#### REQUIREMENT 1
Please return the part of the Amish chicken pot pie text that opens with the words containing "For noodle pot" and closes with "to 3–4 days.", copied word for word.
#### REQUIREMENT 2
Resume the Amish chicken pot pie text from the point where it stops.

#### TEXT PROVIDED
■ ■ ■ ■ ■ ■ ■

Expert Notes and Tips

Making Amish chicken pot pie is simple, but a few expert tips can elevate your dish from good to exceptional. These notes will help you avoid common mistakes and achieve that authentic, comforting flavor every time.

Choose the Right Chicken

A whole chicken simmered for broth delivers the richest flavor and tender meat. If short on time, use bone-in chicken thighs. They add depth that boneless breasts sometimes lack.

Don’t Rush the Broth

Simmer gently, not at a rolling boil. A slow simmer keeps the broth clear and flavorful. Skim off foam as it cooks for a cleaner taste and better texture.

Noodle Tips (Traditional Version)

Roll the dough slightly thick. Thin noodles can fall apart in the broth. Let the dough rest before cutting to help it hold shape. Add noodles slowly to prevent clumping. Stir gently after adding.

Crust Tips (Baked Version)

Chill your dough before rolling this keeps the crust flaky. Brush the top crust with egg wash for a golden finish. Always cut a few slits in the crust to allow steam to escape and prevent sogginess.

Balance the Vegetables

Potatoes and carrots add heartiness but can absorb liquid quickly. Cut them evenly so they cook at the same rate. Don’t overload the filling—too many vegetables make the dish watery or prevent the crust from sealing properly.

Season Simply, but Well

Stick to salt, pepper, and fresh herbs like parsley or thyme. Taste the broth before final assembly and adjust—once baked or finished, it’s harder to fix.

Avoid Overcooking

For noodle pot pie, remove from heat once noodles are just tender. For baked pot pie, let it rest after baking so the filling thickens without drying out.

Amish Chicken Pot Pie Recipe
Amish Chicken Pot Pie Recipe

Storing and Reheating

Amish chicken pot pie is often made in generous portions, perfect for family meals or gatherings. The good news is that leftovers store and reheat beautifully if handled the right way. Here’s how to keep your dish fresh and flavorful for later.

Storing the Traditional Noodle Version

  • Refrigeration: Allow the pot pie to cool to room temperature. Transfer to an airtight container and refrigerate for up to 3–4 days.

■ ■ ■ ■ ■ ■ ■

#### DATA LINES
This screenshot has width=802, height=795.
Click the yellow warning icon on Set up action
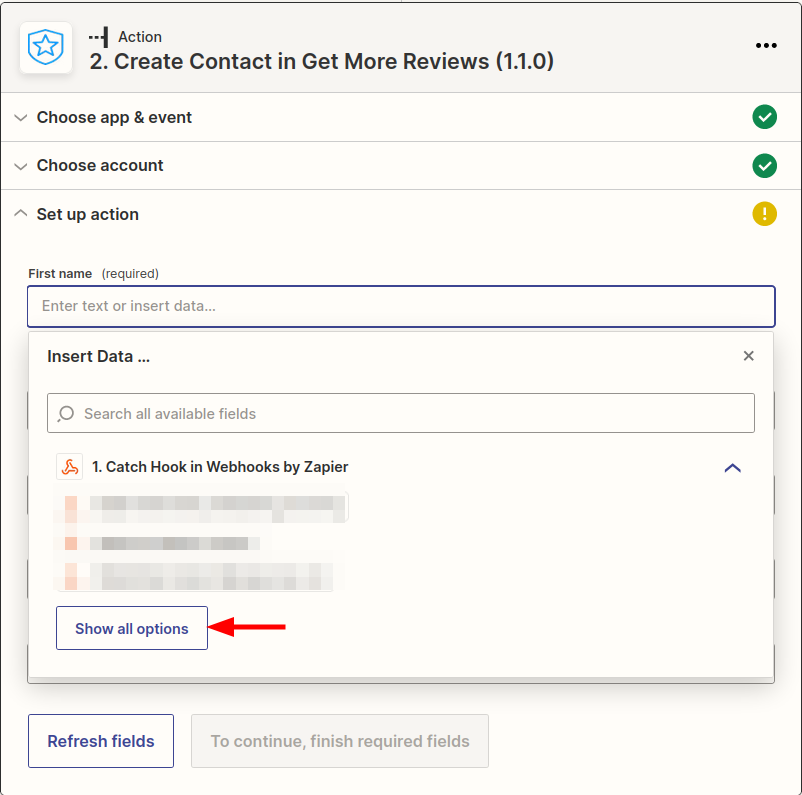click(764, 214)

■ ■ ■ ■ ■ ■ ■

#### TASK RESULT 1
For noodle pot pie, remove from heat once noodles are just tender. For baked pot pie, let it rest after baking so the filling thickens without drying out.

Amish Chicken Pot Pie Recipe
Amish Chicken Pot Pie Recipe

Storing and Reheating

Amish chicken pot pie is often made in generous portions, perfect for family meals or gatherings. The good news is that leftovers store and reheat beautifully if handled the right way. Here’s how to keep your dish fresh and flavorful for later.

Storing the Traditional Noodle Version

  • Refrigeration: Allow the pot pie to cool to room temperature. Transfer to an airtight container and refrigerate for up to 3–4 days.

#### TASK RESULT 2
  • Freezing: Noodle-based pot pie does not freeze well because the noodles tend to become mushy. For best results, freeze just the broth and chicken, then add fresh noodles when reheating.

Storing the Baked Crust Version

  • Refrigeration: Cover the pie dish with foil or plastic wrap, or transfer slices to airtight containers. Keeps well in the fridge for 3–4 days.
  • Freezing: The baked version freezes much better. Wrap tightly in plastic wrap, then foil, and freeze for up to 2 months. For convenience, freeze in single portions.

Reheating Instructions

Traditional Noodle Pot Pie:

Reheat on the stovetop over medium-low heat. Add a splash of broth or water if it seems too thick. Stir occasionally until warmed through.

Baked Pot Pie:

  • Oven: Preheat to 350°F (175°C). Cover with foil to prevent the crust from burning. Bake for 20–25 minutes or until heated through.
  • Microwave (Quick Option): Heat individual slices for 2–3 minutes, but note the crust may lose some crispness.

Tips for Best Results

Always cool the dish completely before refrigerating or freezing to avoid soggy textures. Reheat slowly to maintain flavor and texture. For frozen baked pot pie, bake directly from frozen at 375°F (190°C) for 45–55 minutes, or until piping hot in the center.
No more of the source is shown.